PROBLEM REQUIREMENTS:
Go to the line containing "At what coordinates" in the records below and print it and every following line exactly, on through the line containing "the مكتبة الكتب", then stop.

INFORMATION PROVIDED:
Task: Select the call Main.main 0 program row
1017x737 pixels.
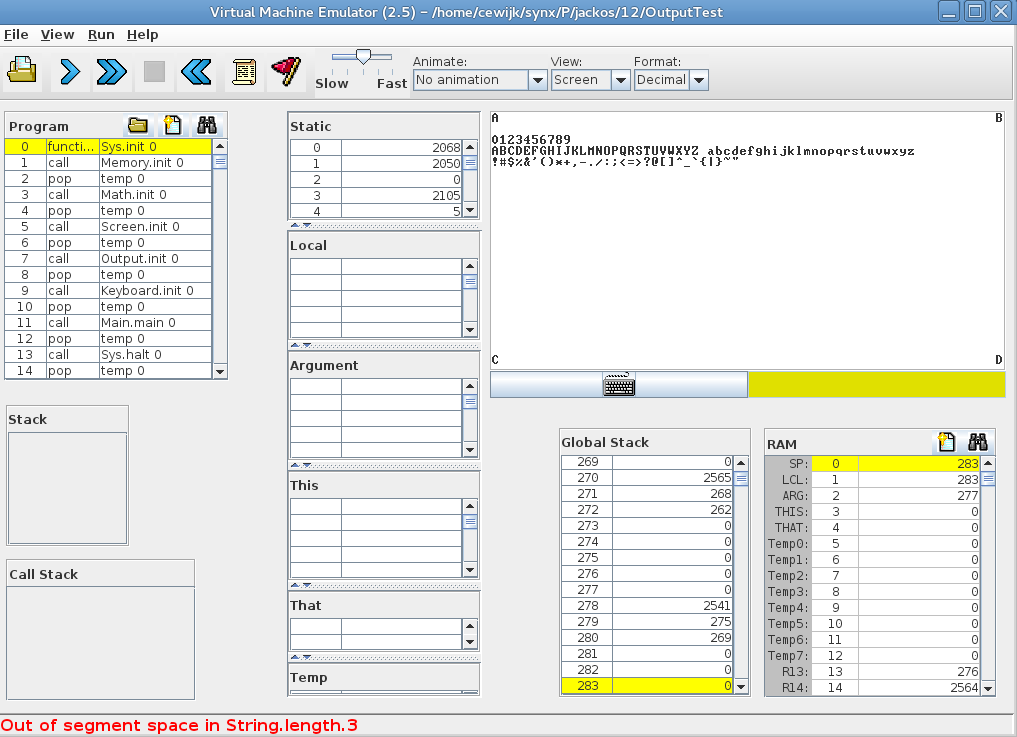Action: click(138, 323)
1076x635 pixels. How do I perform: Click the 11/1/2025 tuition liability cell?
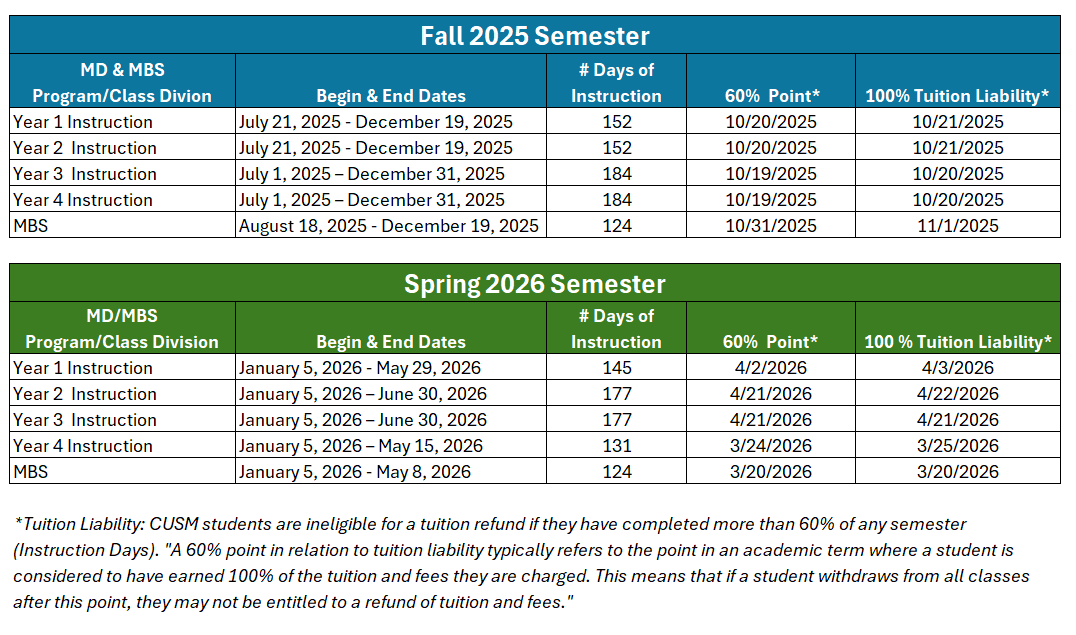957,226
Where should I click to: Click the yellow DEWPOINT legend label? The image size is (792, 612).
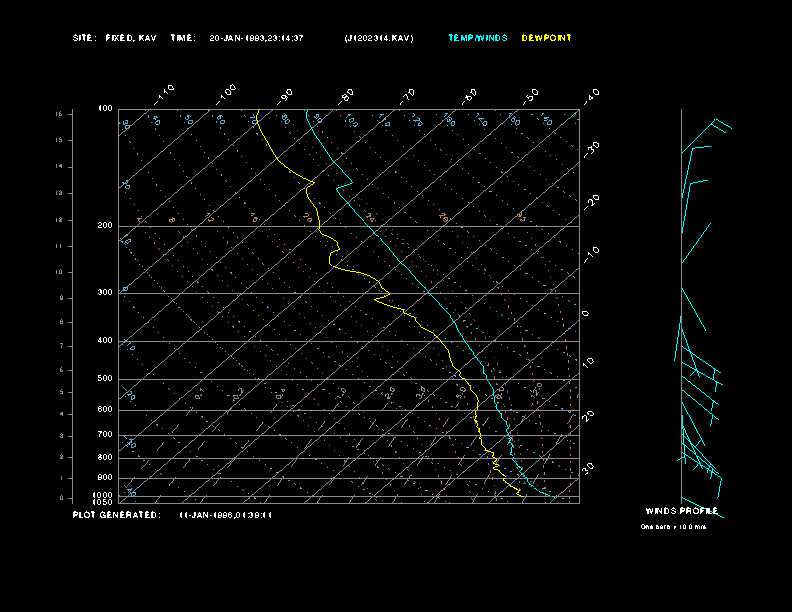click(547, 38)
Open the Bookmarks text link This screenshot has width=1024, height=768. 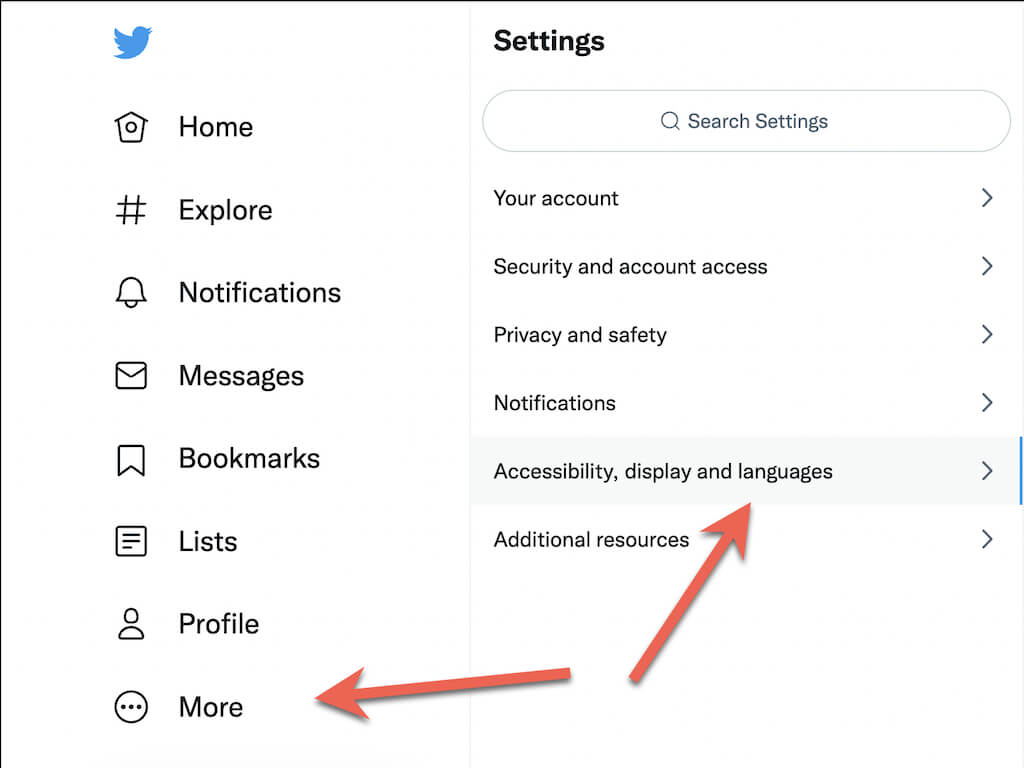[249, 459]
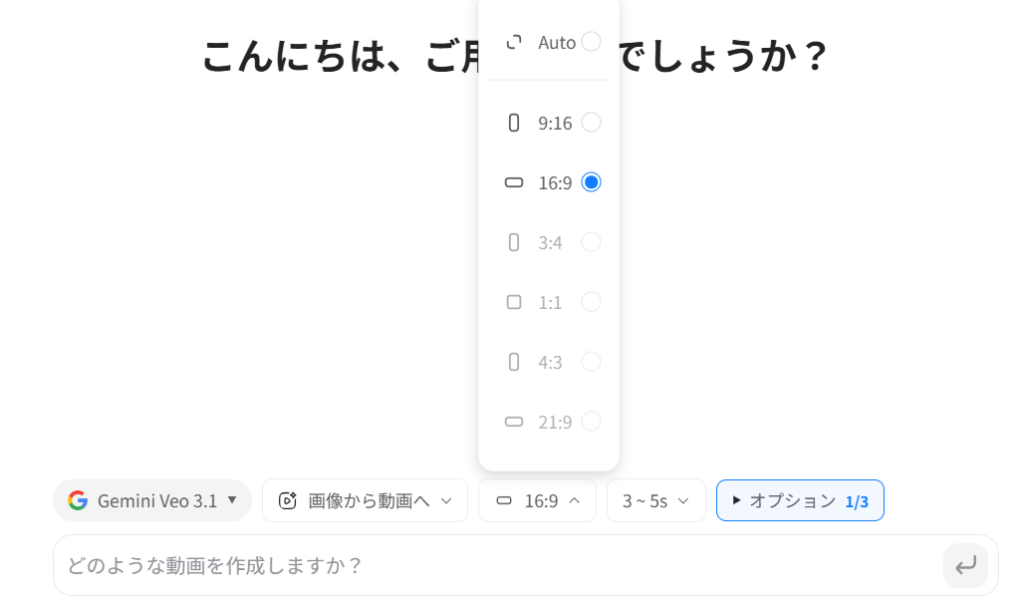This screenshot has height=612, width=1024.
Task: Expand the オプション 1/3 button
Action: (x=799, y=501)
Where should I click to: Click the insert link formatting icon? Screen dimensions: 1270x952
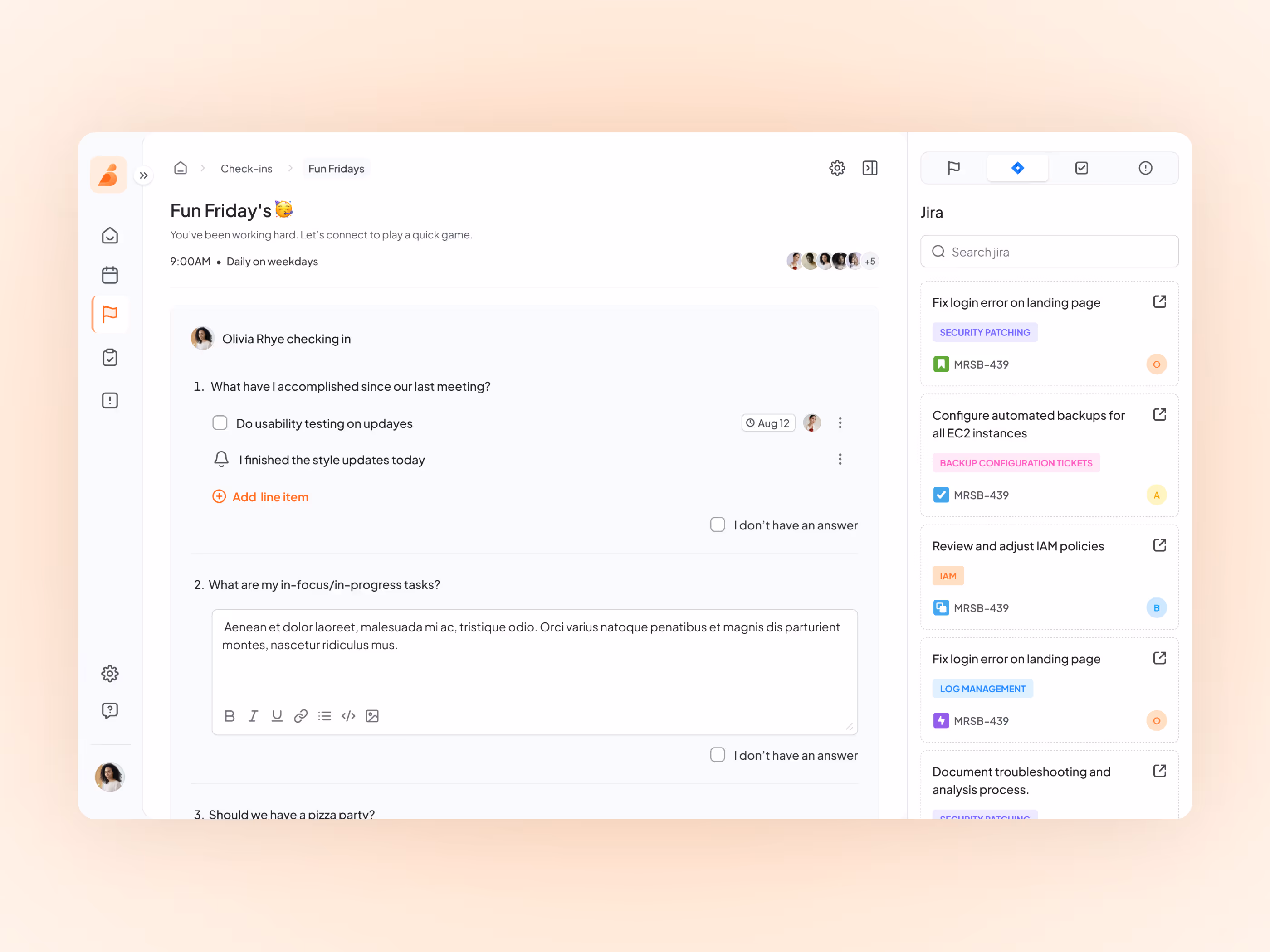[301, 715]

* * *

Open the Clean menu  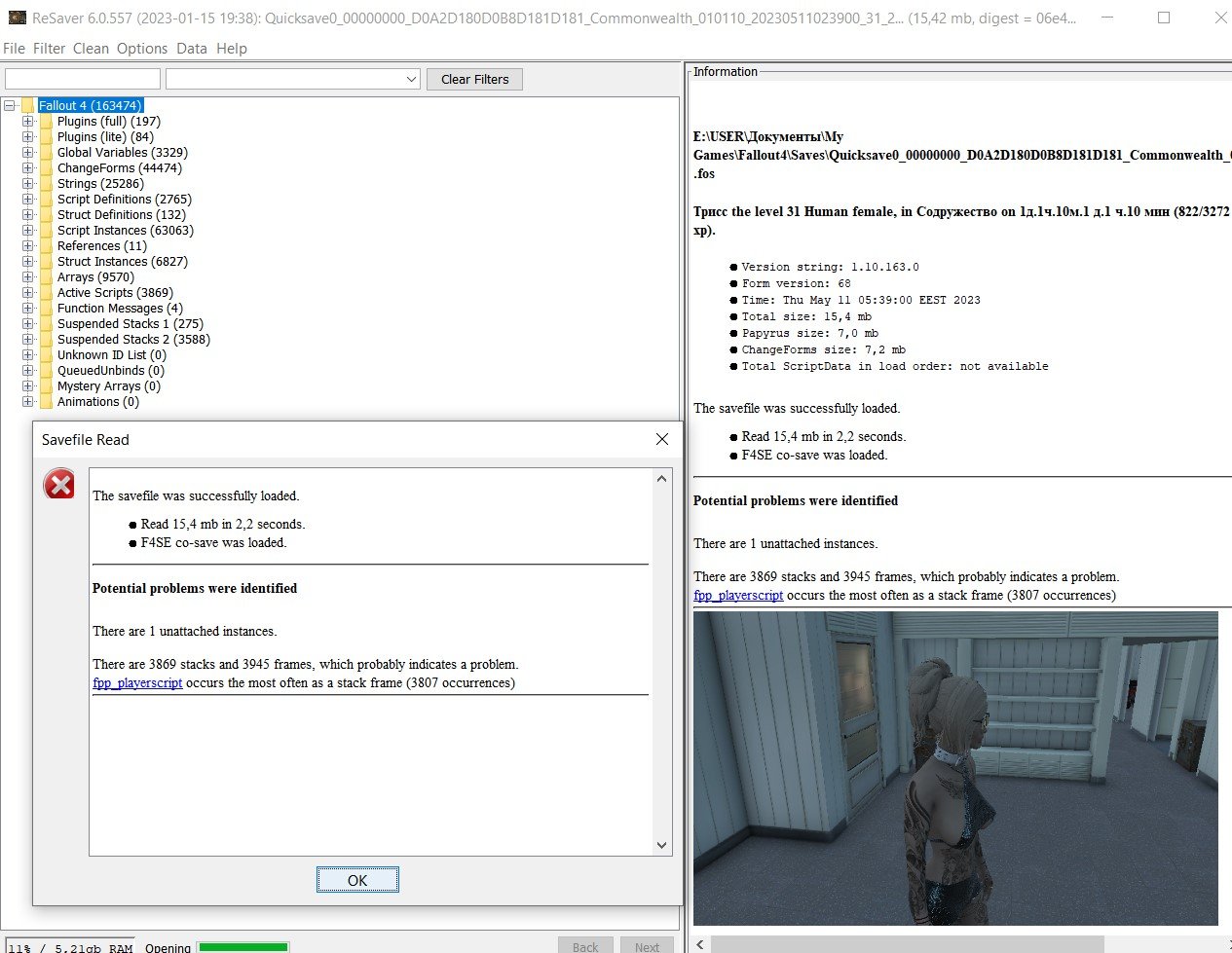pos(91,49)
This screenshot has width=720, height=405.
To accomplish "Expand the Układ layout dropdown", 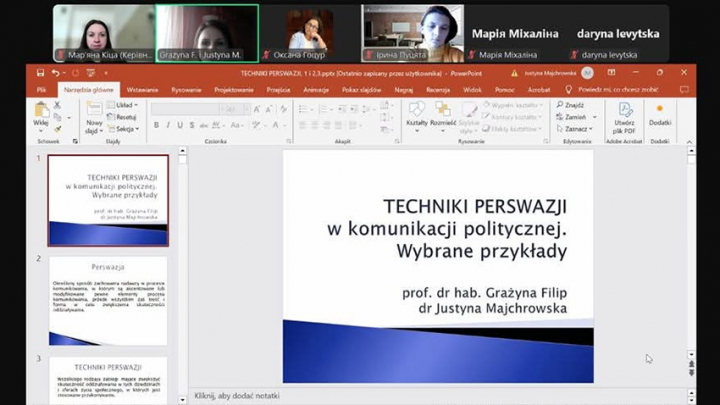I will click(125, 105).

--

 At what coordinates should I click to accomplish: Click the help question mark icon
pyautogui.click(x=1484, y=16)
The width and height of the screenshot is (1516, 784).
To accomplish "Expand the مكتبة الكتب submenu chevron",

TASK OUTPUT:
 At what coordinates should I click to accomplish: Click the help question mark icon
pyautogui.click(x=1484, y=16)
The width and height of the screenshot is (1516, 784).
To accomplish "Expand the مكتبة الكتب submenu chevron",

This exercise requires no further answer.